Learned Random Label Predictions as a Neural Network Complexity Metric
Marlon Becker, Benjamin Risse
TL;DR
This work probes whether memorizing randomly generated labels in parallel with real class labels reflects neural network complexity and generalization potential. By adding per-class random-label heads and three losses, the authors quantify memorization with a complexity proxy inspired by $\mathfrak{R}_n(\mathcal{H})$ and introduce a regularizer to unlearn random labels. They show common regularizers reduce memorization as measured by the random-label accuracy, but crucially observe no improvement in generalization on CIFAR-100, challenging the straightforward link between memorization and generalization.

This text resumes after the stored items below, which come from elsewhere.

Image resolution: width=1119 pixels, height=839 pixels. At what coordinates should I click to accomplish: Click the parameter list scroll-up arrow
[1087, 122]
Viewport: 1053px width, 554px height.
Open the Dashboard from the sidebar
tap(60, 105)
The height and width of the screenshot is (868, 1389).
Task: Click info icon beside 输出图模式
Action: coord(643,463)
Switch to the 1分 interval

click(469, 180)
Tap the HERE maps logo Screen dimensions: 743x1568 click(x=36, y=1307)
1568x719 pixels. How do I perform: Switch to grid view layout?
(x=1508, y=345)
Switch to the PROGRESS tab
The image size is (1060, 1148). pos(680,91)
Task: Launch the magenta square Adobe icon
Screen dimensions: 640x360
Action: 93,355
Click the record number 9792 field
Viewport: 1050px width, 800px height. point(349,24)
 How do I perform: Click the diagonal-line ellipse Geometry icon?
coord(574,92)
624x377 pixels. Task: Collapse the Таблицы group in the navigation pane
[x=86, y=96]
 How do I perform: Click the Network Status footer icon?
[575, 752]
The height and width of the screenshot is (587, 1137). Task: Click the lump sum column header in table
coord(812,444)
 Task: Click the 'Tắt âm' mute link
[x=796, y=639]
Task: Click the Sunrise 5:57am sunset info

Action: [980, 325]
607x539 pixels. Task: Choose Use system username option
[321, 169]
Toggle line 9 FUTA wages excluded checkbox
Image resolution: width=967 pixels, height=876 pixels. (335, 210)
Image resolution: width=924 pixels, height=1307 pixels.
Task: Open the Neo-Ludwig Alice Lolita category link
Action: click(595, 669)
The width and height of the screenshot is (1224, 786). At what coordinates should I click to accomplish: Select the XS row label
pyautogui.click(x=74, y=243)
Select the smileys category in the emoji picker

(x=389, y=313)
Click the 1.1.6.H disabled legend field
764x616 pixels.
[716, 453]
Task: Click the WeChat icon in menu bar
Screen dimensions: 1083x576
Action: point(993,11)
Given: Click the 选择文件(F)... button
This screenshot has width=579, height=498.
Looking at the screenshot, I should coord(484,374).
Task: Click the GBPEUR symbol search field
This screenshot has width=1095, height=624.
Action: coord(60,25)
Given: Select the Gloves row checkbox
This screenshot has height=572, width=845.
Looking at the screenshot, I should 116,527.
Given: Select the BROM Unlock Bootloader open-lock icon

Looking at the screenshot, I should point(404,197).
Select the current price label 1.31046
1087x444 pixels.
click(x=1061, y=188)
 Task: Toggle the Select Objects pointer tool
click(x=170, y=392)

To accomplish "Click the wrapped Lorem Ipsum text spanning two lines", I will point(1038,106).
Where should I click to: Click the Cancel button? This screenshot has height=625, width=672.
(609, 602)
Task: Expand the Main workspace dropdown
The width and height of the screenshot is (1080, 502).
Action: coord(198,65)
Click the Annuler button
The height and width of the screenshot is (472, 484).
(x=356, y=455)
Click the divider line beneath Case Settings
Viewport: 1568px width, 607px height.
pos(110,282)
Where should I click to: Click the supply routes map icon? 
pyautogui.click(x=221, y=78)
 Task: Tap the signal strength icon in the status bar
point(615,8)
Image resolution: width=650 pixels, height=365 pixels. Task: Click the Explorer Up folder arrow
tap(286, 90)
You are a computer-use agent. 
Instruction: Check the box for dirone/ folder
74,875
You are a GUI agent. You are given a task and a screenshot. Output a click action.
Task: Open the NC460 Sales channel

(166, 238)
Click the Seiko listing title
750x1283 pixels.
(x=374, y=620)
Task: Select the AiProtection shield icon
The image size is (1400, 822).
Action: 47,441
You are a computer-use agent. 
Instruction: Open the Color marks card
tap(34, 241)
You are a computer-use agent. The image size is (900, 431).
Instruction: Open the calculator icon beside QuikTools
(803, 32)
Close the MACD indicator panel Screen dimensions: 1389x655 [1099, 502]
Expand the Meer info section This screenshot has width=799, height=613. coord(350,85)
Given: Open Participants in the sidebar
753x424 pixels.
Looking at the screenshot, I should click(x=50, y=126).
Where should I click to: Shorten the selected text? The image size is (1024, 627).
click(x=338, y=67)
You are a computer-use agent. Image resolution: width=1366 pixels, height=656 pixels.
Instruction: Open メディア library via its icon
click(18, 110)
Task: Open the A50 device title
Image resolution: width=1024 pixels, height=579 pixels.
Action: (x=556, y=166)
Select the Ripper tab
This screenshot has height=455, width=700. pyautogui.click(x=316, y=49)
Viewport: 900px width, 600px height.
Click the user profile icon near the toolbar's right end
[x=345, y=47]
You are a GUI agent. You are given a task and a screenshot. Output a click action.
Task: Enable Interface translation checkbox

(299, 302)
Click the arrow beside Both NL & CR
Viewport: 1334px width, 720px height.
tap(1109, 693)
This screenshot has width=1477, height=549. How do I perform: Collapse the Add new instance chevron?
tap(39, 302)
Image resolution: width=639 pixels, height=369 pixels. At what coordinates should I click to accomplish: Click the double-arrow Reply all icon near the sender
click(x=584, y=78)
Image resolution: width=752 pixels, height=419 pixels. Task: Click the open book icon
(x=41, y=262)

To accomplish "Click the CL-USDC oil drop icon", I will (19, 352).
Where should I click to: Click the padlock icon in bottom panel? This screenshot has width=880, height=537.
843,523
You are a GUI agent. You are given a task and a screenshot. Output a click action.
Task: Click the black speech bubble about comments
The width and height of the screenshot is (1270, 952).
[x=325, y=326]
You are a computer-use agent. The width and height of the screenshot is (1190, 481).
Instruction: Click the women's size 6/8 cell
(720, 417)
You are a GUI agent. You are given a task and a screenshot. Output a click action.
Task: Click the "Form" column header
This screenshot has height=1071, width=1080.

The findings also reveal where in the network the transition from sample-specific to class-specific information occurs, and they raise questions about the conditions under which reducing memorization yields practical performance gains.
Abstract
We empirically investigate the impact of learning randomly generated labels in parallel to class labels in supervised learning on memorization, model complexity, and generalization in deep neural networks. To this end, we introduce a multi-head network architecture as an extension of standard CNN architectures. Inspired by methods used in fair AI, our approach allows for the unlearning of random labels, preventing the network from memorizing individual samples. Based on the concept of Rademacher complexity, we first use our proposed method as a complexity metric to analyze the effects of common regularization techniques and challenge the traditional understanding of feature extraction and classification in CNNs. Second, we propose a novel regularizer that effectively reduces sample memorization. However, contrary to the predictions of classical statistical learning theory, we do not observe improvements in generalization.